If you drop the 'BDC', you *must* also drop the corresponding 'EMC' or Acrobat will get cross when you open the PDF file. You don't do that in this patch, anything which doesn't have a tag of /Span is dropped, which *will* result in problems if you don;t drop the EMC as well.

As you noted we may need to pull the properties dictionary from the page resources Properties dictionary. There is, unfortunately a serious problem here. The problem is that the Properties dictionary can include apparently anything. I have a number of PDF files here which have Properties dictionaries which reference stream objects.

I've struggled with this all day and at the moment I cannot see a way to add a stream object to a PDF file using a pdfmark. If I can't do that, then I can't preserve this kind of marked content (FYI this is a 'PlacedGraphic' tag whose Properties dictionary includes a /Metadata key, the value of that is a stream object).

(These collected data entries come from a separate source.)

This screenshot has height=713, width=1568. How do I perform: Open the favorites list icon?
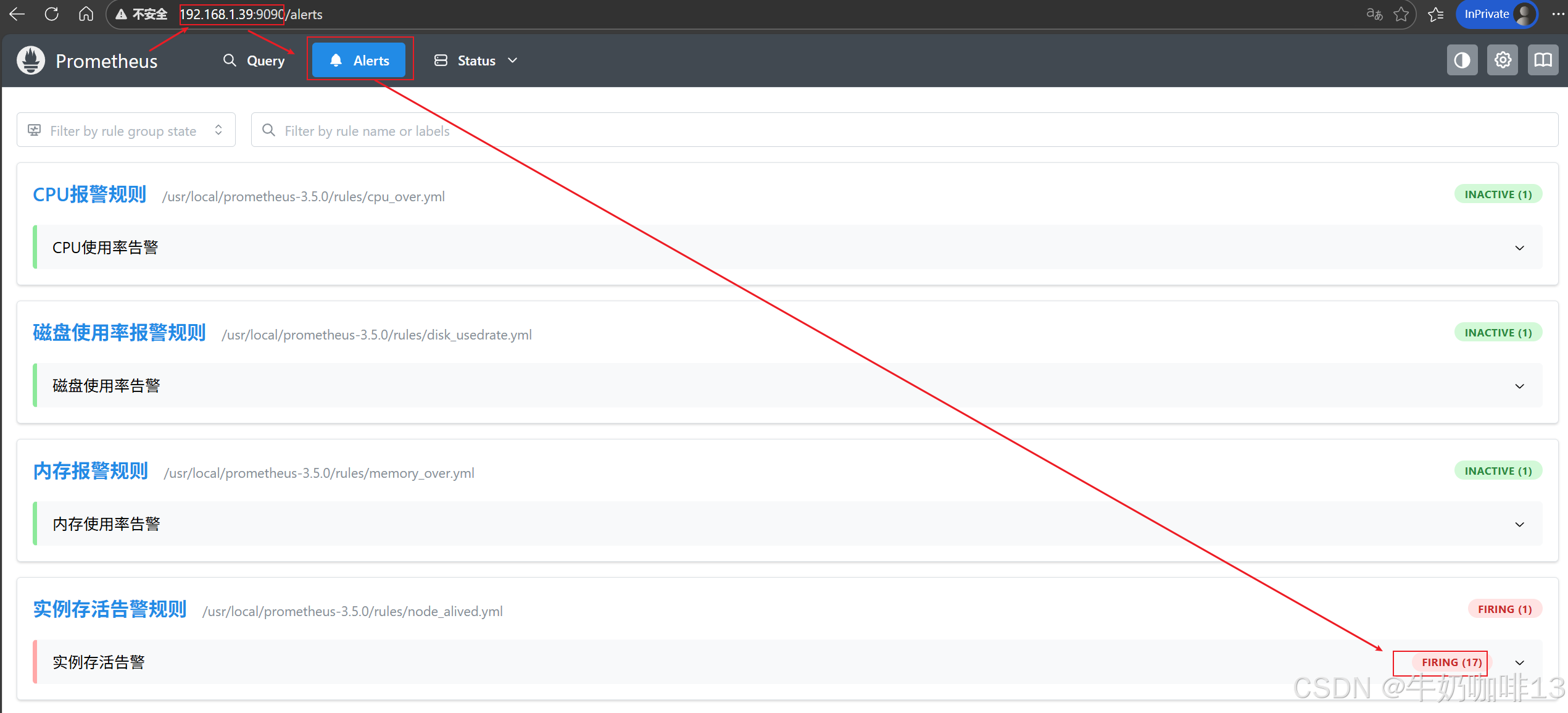tap(1436, 14)
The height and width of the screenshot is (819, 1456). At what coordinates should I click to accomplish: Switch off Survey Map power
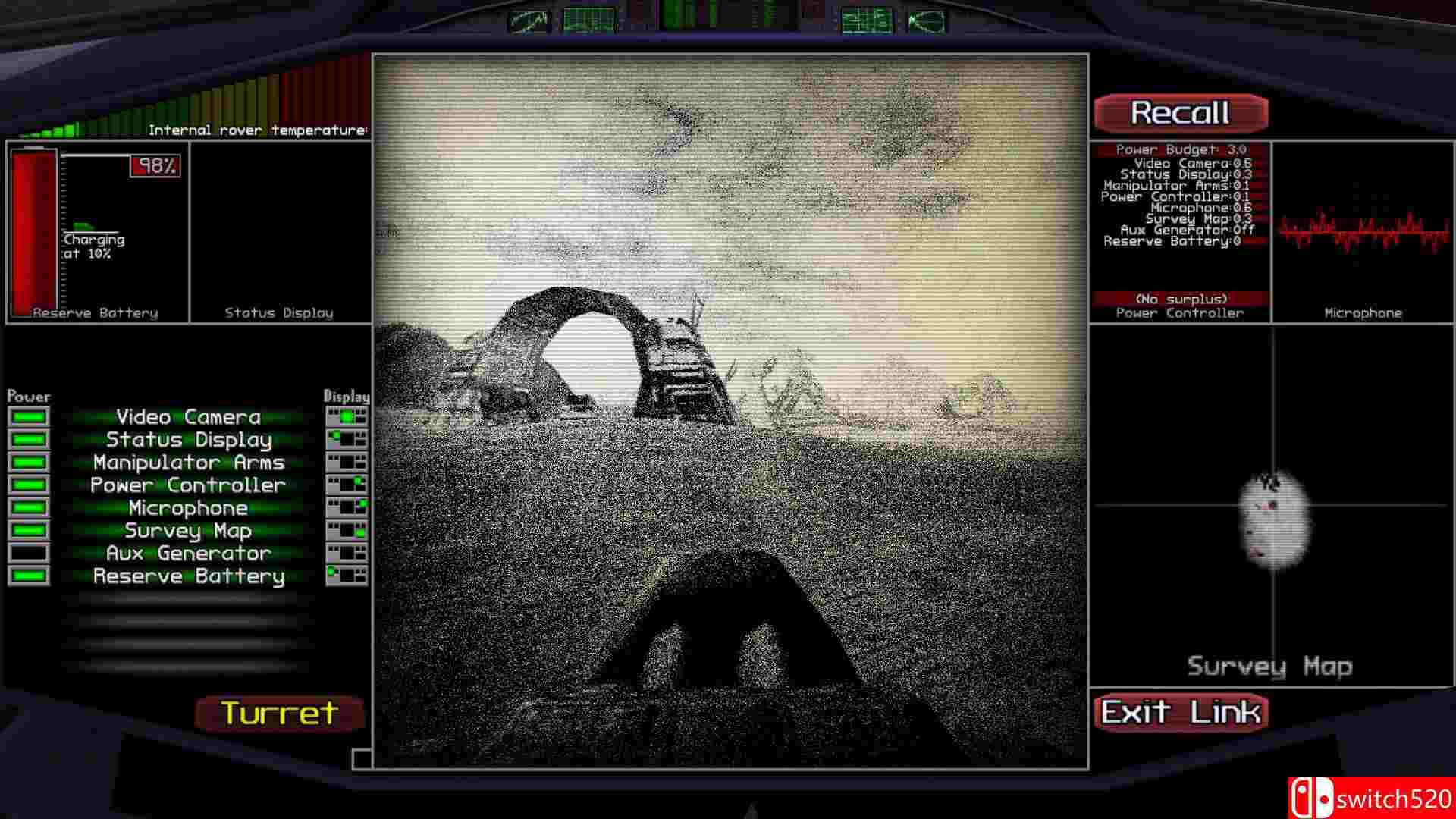[x=29, y=531]
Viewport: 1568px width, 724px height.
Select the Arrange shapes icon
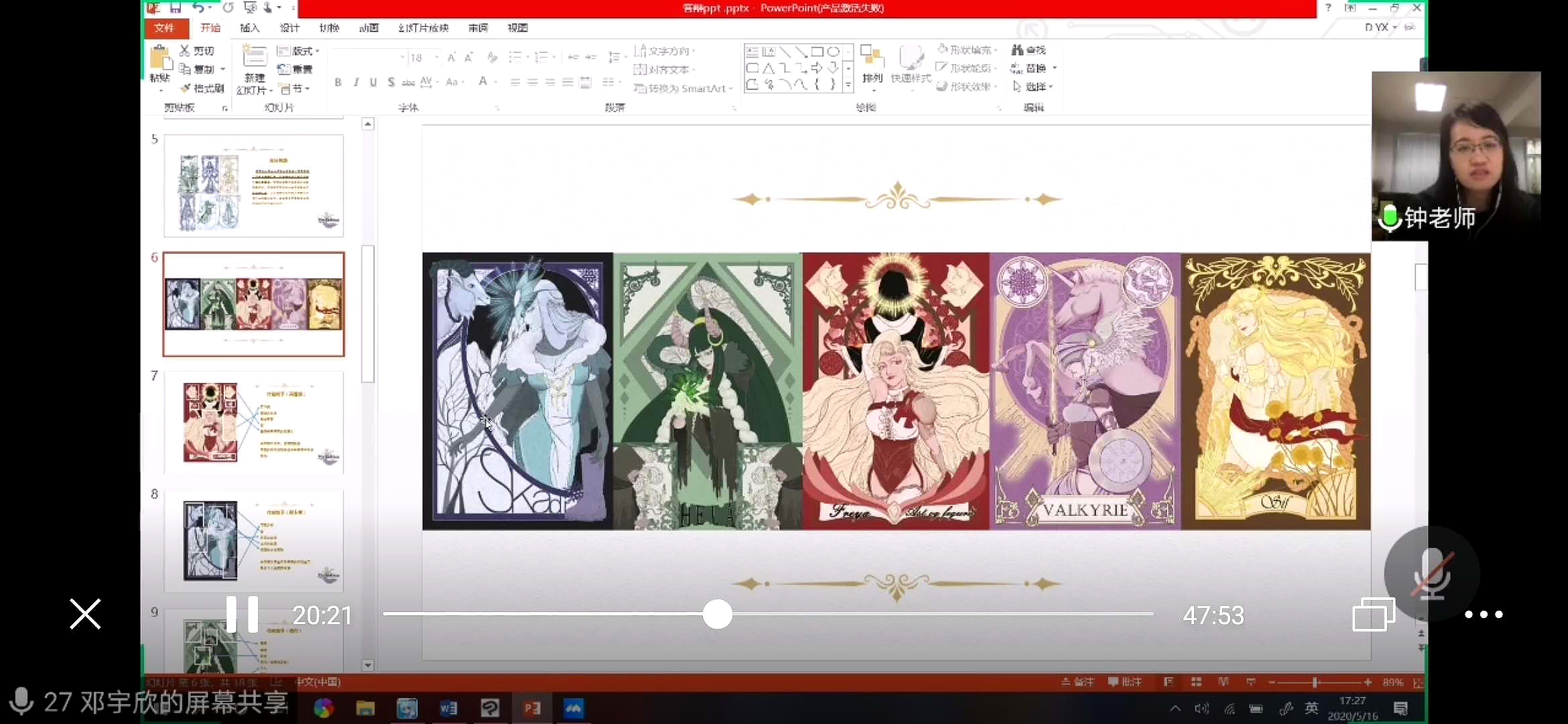click(x=872, y=58)
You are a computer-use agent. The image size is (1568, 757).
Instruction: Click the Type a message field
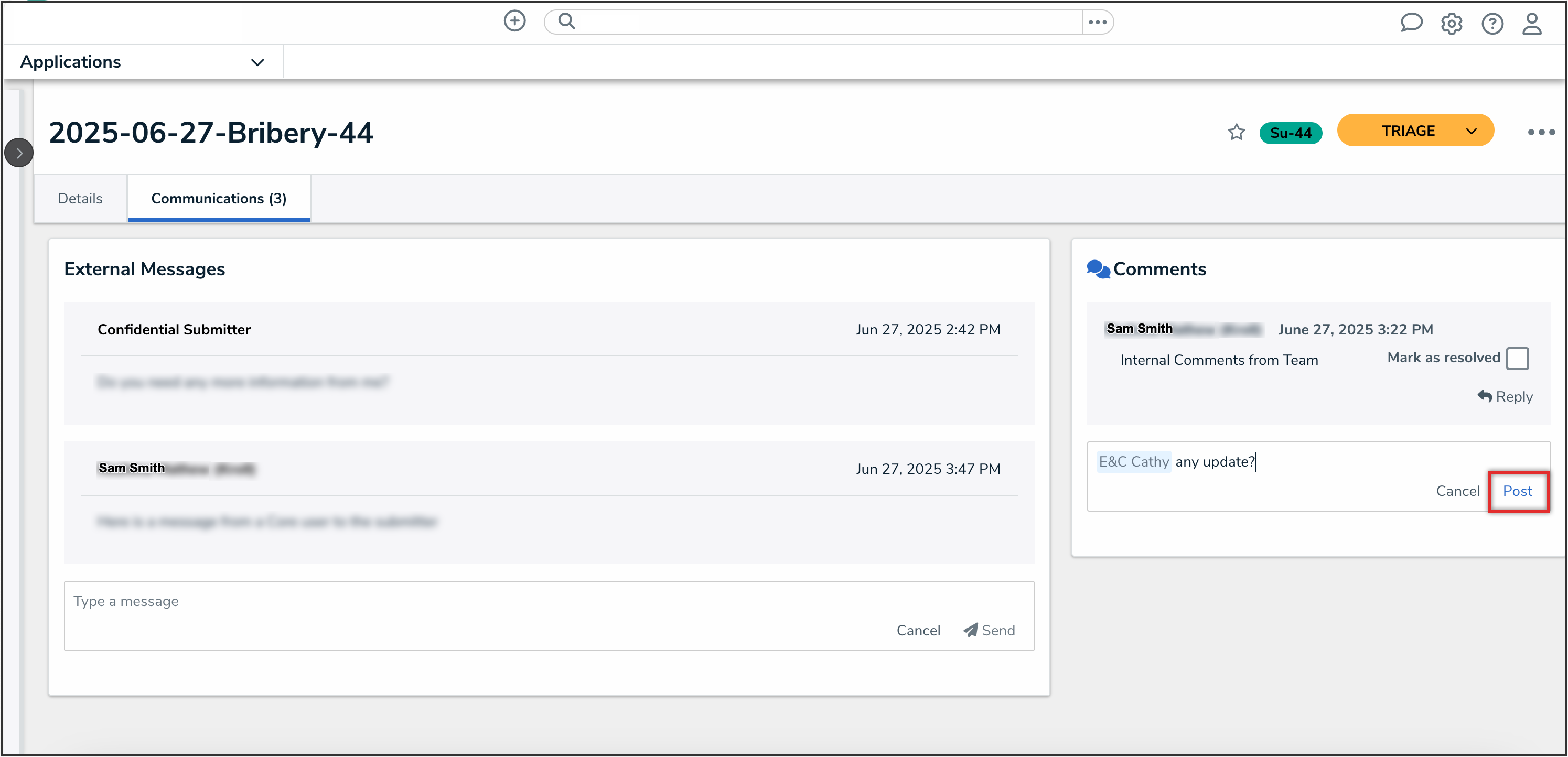click(475, 602)
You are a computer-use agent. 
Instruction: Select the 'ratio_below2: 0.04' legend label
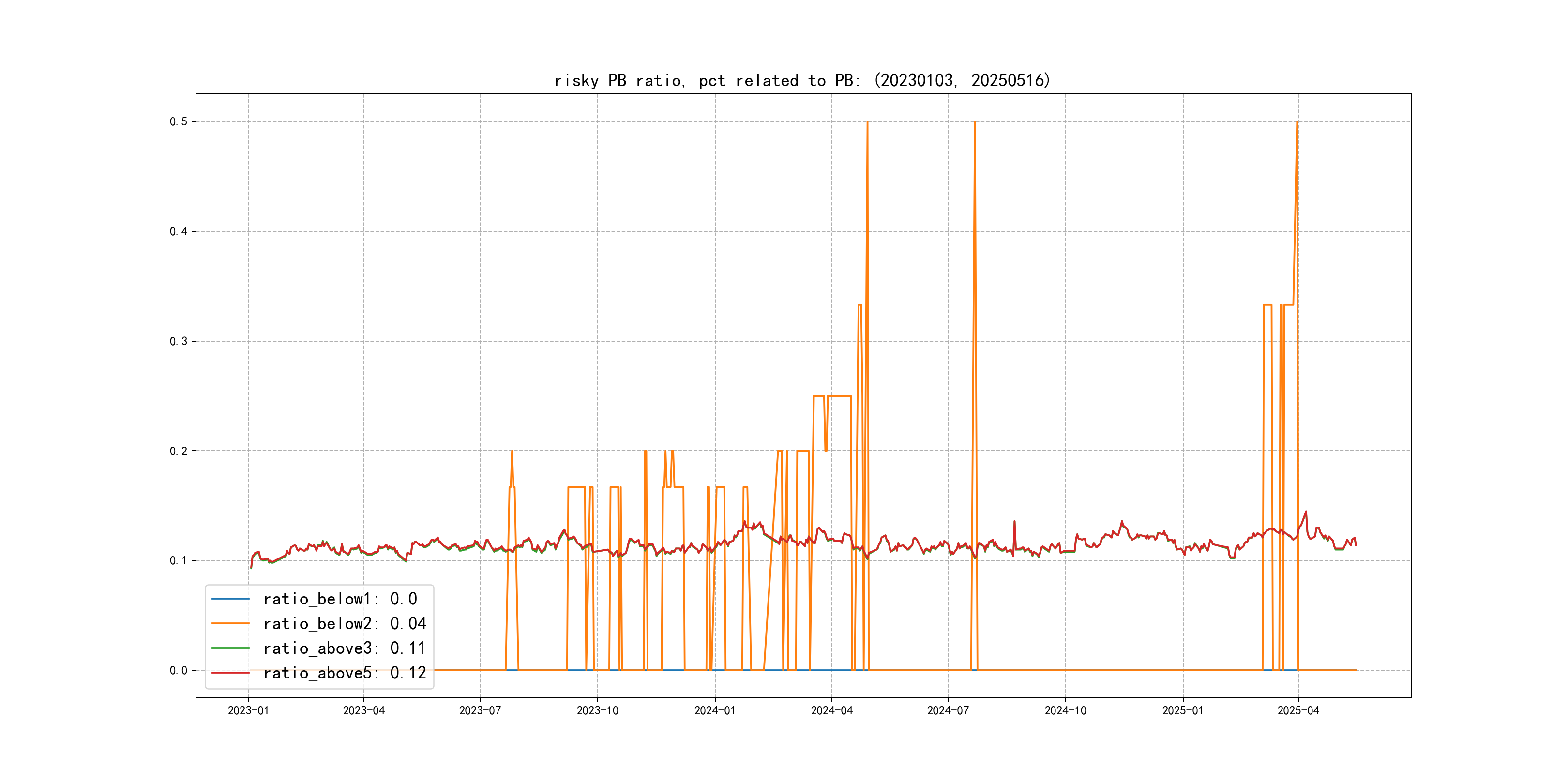point(345,623)
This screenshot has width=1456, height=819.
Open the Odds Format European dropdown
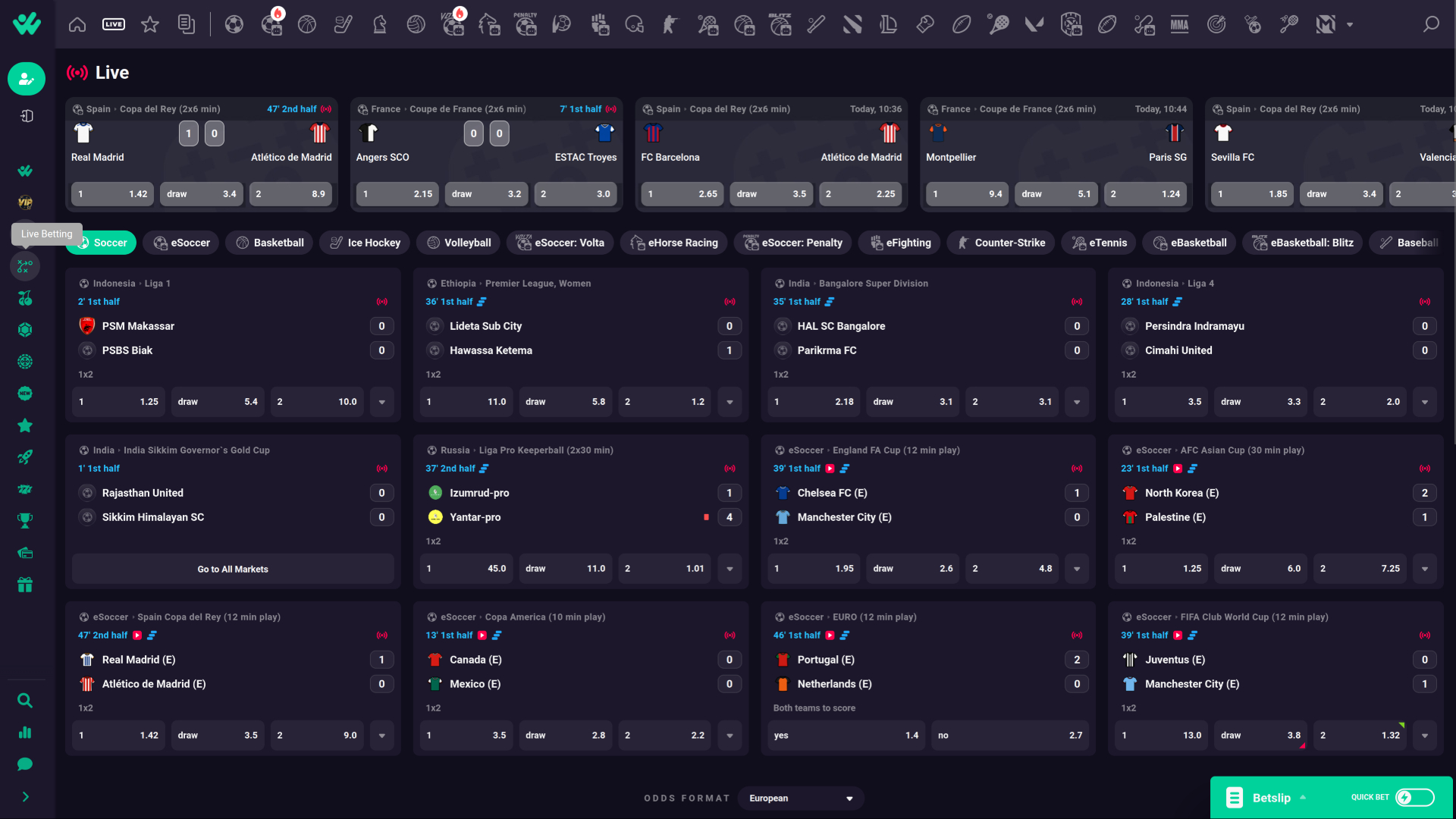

Even if I could come up with a way to do that, it would take me too long to add this to the existing patch. I'd also have to consider how to cope with a Properties dictionary whose values can be (apparently) anything at all, and this is going to be hard to do in general.

I'd say this is several weeks work for me to implement.

So I'm sorry but I'm not able to adopt this patch as it stands. I'm instead going to close this as a duplicate of Bug #693691, hopefully the information here will be of use if I ever get the time to add that feature properly.

*** This bug has been marked as a duplicate of bug 693691 ***
Comment 8 Rodrigo Terra 2015-01-21 06:39:58 UTC
Created attachment 11426 [details]
Implements forward BDC information to no stream properties

The old patch was updated to skip properties that does references to objstream and now supports all tags not only /Span tag.
Comment 9 Rodrigo Terra 2015-01-21 06:45:24 UTC
Created attachment 11427 [details]
Extra BDC/EMC test case

This file tests nested BDC marks and /tag <property reference to stream object> BDC

It not expected preserve BDC marks but nicely process pdf stripping BDC content in case of stream object.

Today all BDC information is stripped with this patch all no stream information will be preserved. Stream object will still wait futures improvements and it is quite possible that I little more implementation using PUTSTREAM pdfmark could handle it case too. At least I have this felling.